Peter Reinhart says:

    Dutch crunch is one of many names given to bread made with a special mottled topping. It doesn't refer to any particular formula, as the crunch topping can be spread on pretty any type of bread.

Here is how:

    Whisk together, 1 tablespoon bread flour, 3/4 cups rice flour, 3/4 teaspoon instant yeast, 2 teaspoons granulated sugar, 1/4 teaspoon salt, 2 teaspoons vegetable oil and 6-8 tablespoons water to make a paste.
    If it seems too thin to spread without running off the top of the dough add more rice flour. It should be thick enough to spreed with a brush, but not so thick that it sits like a lump of mud. This makes enough for 2-4 loaves.
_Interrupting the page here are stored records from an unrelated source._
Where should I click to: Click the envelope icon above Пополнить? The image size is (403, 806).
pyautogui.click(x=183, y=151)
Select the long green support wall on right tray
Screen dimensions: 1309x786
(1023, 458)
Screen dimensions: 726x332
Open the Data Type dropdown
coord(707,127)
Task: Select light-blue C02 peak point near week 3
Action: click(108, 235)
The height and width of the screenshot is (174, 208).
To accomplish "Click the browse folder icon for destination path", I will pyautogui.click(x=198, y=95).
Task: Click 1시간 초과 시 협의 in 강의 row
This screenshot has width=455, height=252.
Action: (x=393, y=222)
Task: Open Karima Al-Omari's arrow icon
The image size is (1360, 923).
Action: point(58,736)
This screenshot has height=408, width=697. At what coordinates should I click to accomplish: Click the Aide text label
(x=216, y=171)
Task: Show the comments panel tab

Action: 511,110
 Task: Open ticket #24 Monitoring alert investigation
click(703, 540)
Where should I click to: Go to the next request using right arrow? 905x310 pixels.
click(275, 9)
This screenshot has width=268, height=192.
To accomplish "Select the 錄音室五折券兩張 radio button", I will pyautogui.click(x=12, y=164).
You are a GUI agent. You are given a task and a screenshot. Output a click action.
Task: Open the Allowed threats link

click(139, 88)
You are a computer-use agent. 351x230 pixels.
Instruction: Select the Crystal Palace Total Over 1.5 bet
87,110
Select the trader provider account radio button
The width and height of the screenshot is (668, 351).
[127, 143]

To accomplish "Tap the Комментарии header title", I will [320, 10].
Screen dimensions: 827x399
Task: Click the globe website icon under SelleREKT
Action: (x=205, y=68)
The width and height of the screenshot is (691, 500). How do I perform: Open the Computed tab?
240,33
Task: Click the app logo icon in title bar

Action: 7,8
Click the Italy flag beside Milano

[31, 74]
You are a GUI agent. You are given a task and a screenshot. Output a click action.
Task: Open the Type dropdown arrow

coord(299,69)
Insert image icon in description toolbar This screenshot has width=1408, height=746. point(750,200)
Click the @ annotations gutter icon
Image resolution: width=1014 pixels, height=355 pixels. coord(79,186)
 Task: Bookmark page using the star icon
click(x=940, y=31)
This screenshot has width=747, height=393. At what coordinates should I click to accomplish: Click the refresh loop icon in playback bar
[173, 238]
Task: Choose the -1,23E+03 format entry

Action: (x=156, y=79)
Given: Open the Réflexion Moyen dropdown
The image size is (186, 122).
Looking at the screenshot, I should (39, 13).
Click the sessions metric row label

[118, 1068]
You can also easily make "Kaiser rolls" with this dough which is THE common roll here in Austria (especially Vienna).

    The Kaiser roll, also called a Vienna roll or a hard roll (original name: Semmel or Kaisersemmel; if made by hand also: Handsemmel), is a kind of bread roll, supposedly invented in Vienna, and thought to have been named to honor Emperor Franz Joseph. It is a typically crusty round roll made from flour, barm, malt, water and salt, with the top side usually divided in a rotationally symmetric pattern of five segments, separated by curved superficial cuts radiating from the centre outwards. Kaiser rolls are often produced by machine, as well as by hand.